Entries taken from a collection
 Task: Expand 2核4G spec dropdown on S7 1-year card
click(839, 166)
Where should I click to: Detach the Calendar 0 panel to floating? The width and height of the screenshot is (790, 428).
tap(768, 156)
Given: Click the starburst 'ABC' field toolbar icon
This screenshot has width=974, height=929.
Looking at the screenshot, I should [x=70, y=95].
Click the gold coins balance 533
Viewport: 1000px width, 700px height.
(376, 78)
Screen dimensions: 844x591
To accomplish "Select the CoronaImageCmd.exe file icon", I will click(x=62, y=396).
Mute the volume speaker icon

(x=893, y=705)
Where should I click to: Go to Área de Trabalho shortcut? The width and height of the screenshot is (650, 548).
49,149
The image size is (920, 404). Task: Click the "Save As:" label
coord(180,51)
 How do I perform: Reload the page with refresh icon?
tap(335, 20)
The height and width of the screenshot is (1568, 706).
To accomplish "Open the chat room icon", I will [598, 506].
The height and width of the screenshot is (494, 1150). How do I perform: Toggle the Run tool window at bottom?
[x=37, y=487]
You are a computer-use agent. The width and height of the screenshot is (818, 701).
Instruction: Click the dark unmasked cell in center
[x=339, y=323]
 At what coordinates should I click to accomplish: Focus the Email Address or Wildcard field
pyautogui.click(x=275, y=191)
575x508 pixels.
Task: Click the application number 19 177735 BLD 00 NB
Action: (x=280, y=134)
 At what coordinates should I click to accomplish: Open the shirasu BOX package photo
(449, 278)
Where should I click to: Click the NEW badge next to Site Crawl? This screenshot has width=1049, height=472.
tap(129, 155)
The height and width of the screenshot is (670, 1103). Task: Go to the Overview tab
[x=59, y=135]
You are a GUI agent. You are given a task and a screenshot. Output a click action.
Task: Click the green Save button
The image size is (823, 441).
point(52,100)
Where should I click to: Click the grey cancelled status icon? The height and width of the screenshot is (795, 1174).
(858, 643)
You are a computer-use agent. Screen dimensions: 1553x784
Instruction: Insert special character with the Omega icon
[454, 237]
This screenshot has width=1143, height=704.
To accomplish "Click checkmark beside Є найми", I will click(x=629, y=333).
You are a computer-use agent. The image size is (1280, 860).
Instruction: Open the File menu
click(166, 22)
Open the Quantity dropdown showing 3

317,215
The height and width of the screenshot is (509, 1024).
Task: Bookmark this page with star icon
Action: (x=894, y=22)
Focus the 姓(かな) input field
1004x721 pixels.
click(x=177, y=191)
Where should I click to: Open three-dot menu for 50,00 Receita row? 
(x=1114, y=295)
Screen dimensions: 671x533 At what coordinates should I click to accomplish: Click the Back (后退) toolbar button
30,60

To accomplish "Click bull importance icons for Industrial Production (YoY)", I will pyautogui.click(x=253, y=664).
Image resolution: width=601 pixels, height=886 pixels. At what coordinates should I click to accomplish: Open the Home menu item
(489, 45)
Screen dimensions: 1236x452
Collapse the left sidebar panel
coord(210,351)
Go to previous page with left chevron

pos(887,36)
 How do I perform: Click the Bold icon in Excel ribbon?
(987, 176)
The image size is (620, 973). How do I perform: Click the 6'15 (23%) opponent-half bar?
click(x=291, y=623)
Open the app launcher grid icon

WHAT THE EXERCISE ASKS
Write the data out again in full and exactly.

EXERCISE OUTPUT
 Task: Expand 2核4G spec dropdown on S7 1-year card
click(839, 166)
Where should I click to: Detach the Calendar 0 panel to floating? The width and height of the screenshot is (790, 428).
tap(768, 156)
Given: Click the starburst 'ABC' field toolbar icon
This screenshot has width=974, height=929.
Looking at the screenshot, I should [x=70, y=95].
Click the gold coins balance 533
Viewport: 1000px width, 700px height.
(376, 78)
Screen dimensions: 844x591
To accomplish "Select the CoronaImageCmd.exe file icon", I will click(x=62, y=396).
Mute the volume speaker icon

(x=893, y=705)
Where should I click to: Go to Área de Trabalho shortcut? The width and height of the screenshot is (650, 548).
49,149
The image size is (920, 404). Task: Click the "Save As:" label
coord(180,51)
 How do I perform: Reload the page with refresh icon?
tap(335, 20)
The height and width of the screenshot is (1568, 706).
To accomplish "Open the chat room icon", I will [598, 506].
The height and width of the screenshot is (494, 1150). How do I perform: Toggle the Run tool window at bottom?
[x=37, y=487]
You are a computer-use agent. The width and height of the screenshot is (818, 701).
Instruction: Click the dark unmasked cell in center
[x=339, y=323]
 At what coordinates should I click to accomplish: Focus the Email Address or Wildcard field
pyautogui.click(x=275, y=191)
575x508 pixels.
Task: Click the application number 19 177735 BLD 00 NB
Action: (x=280, y=134)
 At what coordinates should I click to accomplish: Open the shirasu BOX package photo
(449, 278)
Where should I click to: Click the NEW badge next to Site Crawl? This screenshot has width=1049, height=472.
tap(129, 155)
The height and width of the screenshot is (670, 1103). Task: Go to the Overview tab
[x=59, y=135]
You are a GUI agent. You are given a task and a screenshot. Output a click action.
Task: Click the green Save button
The image size is (823, 441).
point(52,100)
Where should I click to: Click the grey cancelled status icon? The height and width of the screenshot is (795, 1174).
(858, 643)
You are a computer-use agent. Screen dimensions: 1553x784
Instruction: Insert special character with the Omega icon
[454, 237]
This screenshot has width=1143, height=704.
To accomplish "Click checkmark beside Є найми", I will click(x=629, y=333).
You are a computer-use agent. The image size is (1280, 860).
Instruction: Open the File menu
click(166, 22)
Open the Quantity dropdown showing 3

317,215
The height and width of the screenshot is (509, 1024).
Task: Bookmark this page with star icon
Action: (x=894, y=22)
Focus the 姓(かな) input field
1004x721 pixels.
click(x=177, y=191)
Where should I click to: Open three-dot menu for 50,00 Receita row? 
(x=1114, y=295)
Screen dimensions: 671x533 At what coordinates should I click to accomplish: Click the Back (后退) toolbar button
30,60

To accomplish "Click bull importance icons for Industrial Production (YoY)", I will pyautogui.click(x=253, y=664).
Image resolution: width=601 pixels, height=886 pixels. At what coordinates should I click to accomplish: Open the Home menu item
(489, 45)
Screen dimensions: 1236x452
Collapse the left sidebar panel
coord(210,351)
Go to previous page with left chevron

pos(887,36)
 How do I perform: Click the Bold icon in Excel ribbon?
(987, 176)
The image size is (620, 973). How do I perform: Click the 6'15 (23%) opponent-half bar?
click(x=291, y=623)
Open the app launcher grid icon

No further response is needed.